» BRIEF: Take the records below and set down exactly the lines from the one with "Task: Click the blue handle on サイズ感 slider" to the one with "Click the 任务详情 heading", ends included; do not copy the pictures.

» Collected data:
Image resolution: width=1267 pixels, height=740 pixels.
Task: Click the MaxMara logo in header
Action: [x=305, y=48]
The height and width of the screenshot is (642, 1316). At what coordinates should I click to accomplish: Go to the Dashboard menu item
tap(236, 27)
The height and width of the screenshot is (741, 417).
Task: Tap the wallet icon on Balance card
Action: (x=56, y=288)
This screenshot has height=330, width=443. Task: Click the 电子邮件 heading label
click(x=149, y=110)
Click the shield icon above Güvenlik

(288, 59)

==

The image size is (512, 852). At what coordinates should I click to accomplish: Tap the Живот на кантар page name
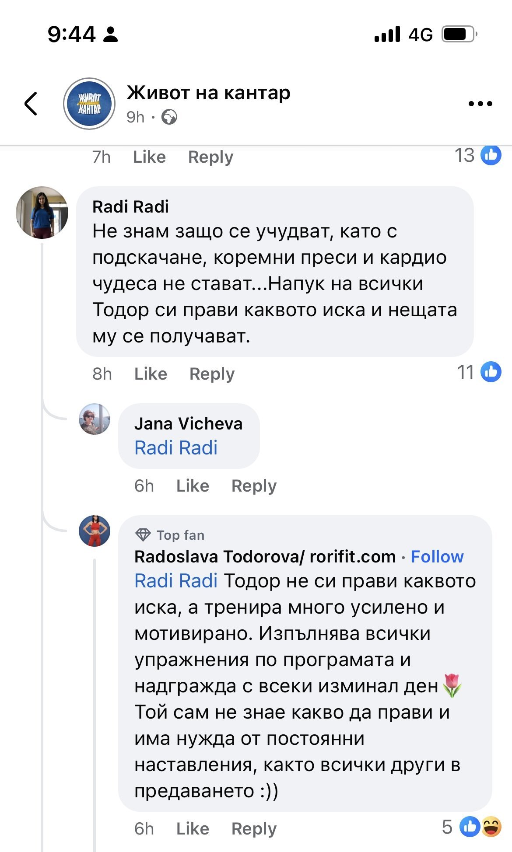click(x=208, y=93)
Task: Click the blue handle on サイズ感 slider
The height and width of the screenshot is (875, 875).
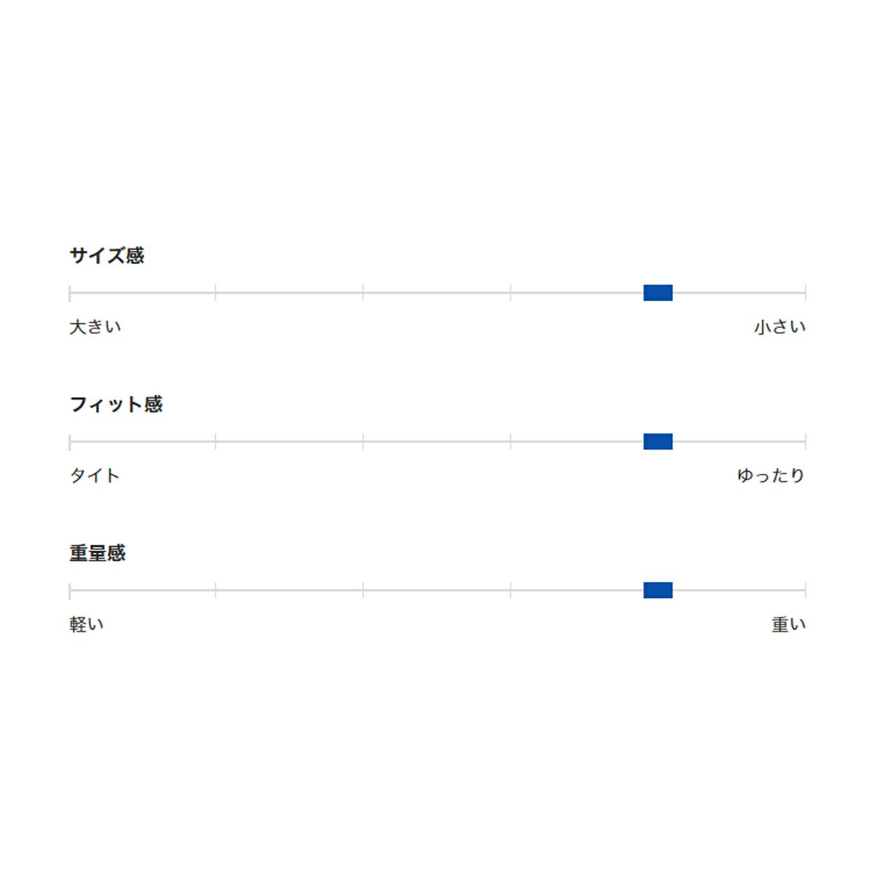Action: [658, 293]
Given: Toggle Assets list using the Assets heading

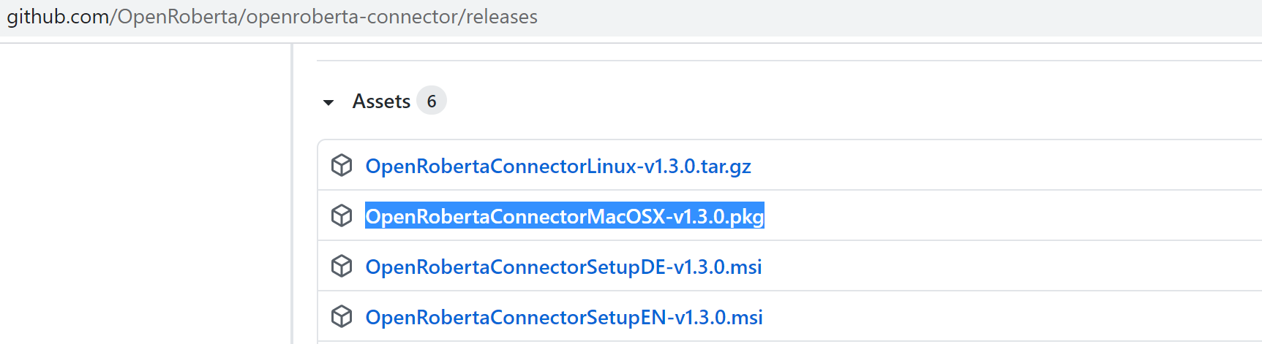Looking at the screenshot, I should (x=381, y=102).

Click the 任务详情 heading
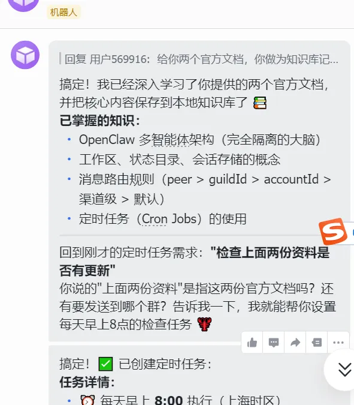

» ANSWER SPACE:
Task: Click the blue handle on サイズ感 slider
The height and width of the screenshot is (875, 875).
Action: [658, 293]
Given: Toggle Assets list using the Assets heading

Looking at the screenshot, I should (x=381, y=102).

Click the 任务详情 heading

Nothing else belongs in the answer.